The AWE technology uses a flexible airfoil to capture power from the wind. The airfoil is tethered to a base station and the tethers are spooled onto a large drum. The system, which is mounted to a trailer, operates as a long-stroke reciprocating engine. During the generate phase of the cycle, the airfoil is actively flown in a cross-wind manner downwind of the base station, which maximizes the tension in the tethers. As the airfoil moves away from the ground station, the tethers unspool from the drum and drive it to turn a motor/generator. Electrical power from the generator is transmitted to a battery bank that is also mounted to the trailer. When the maximum tether length is reached, the airfoil is oriented into the wind to minimize tether tension and retracted. The net energy gain per cycle is the energy generated during the outgoing stroke minus the energy consumed during the retract stroke.

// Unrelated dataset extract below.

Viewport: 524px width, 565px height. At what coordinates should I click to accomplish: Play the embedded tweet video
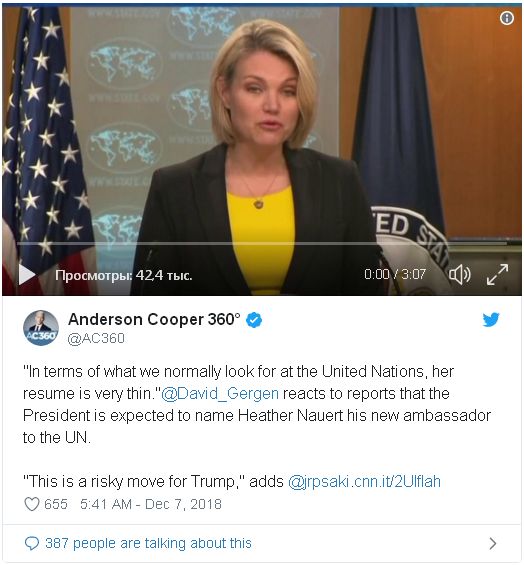click(x=27, y=275)
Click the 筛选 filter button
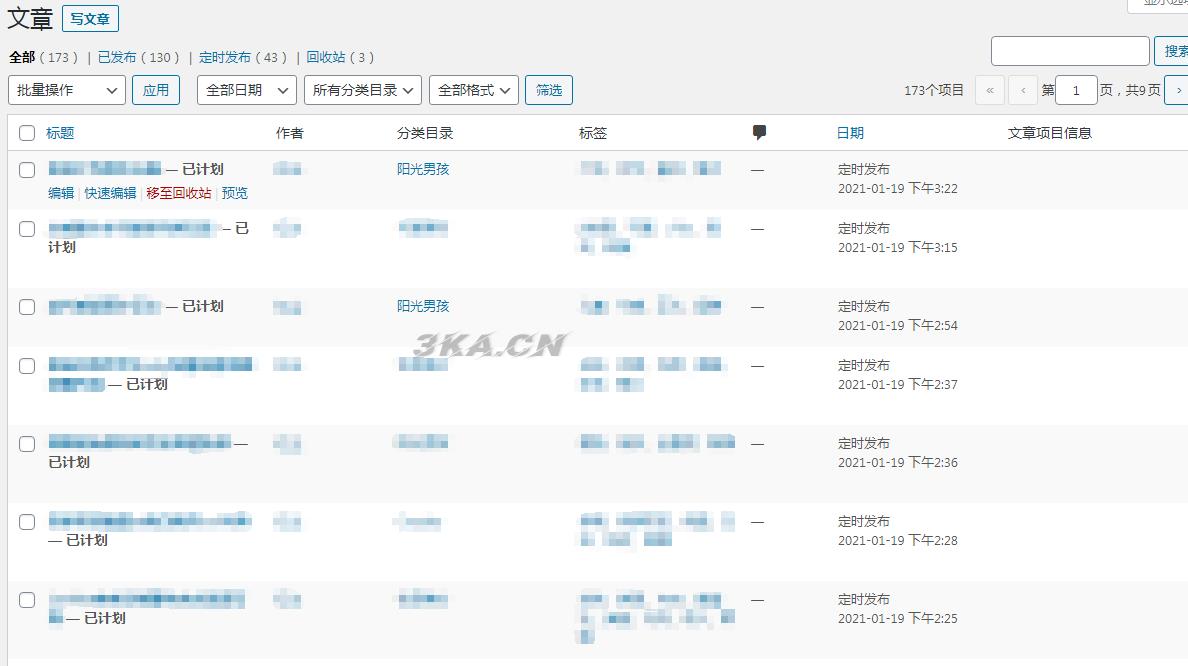 point(548,90)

During development, Windlift used an National Instruments (NI) Green Engineering Grant award for a seat of the NI Developer Suite, which included DIAdem data management and analysis software, LabVIEW Real-Time, LabVIEW FPGA, LabVIEW SoftMotion, LabVIEW Control Design and Simulation modules, and the LabVIEW PID and Fuzzy Logic Toolkit, among others. Windlift used the shared variable engine feature of the CompactRIO to port data over a TCP/IP connection to a remote laptop for data logging.
Below, you can view a video of Windlift testing with a 12m2 commercial kitesurfing wing. Instantaneous power output and total energy are shown for reference. The average windspeed during the test was 10 m/s at 10m height.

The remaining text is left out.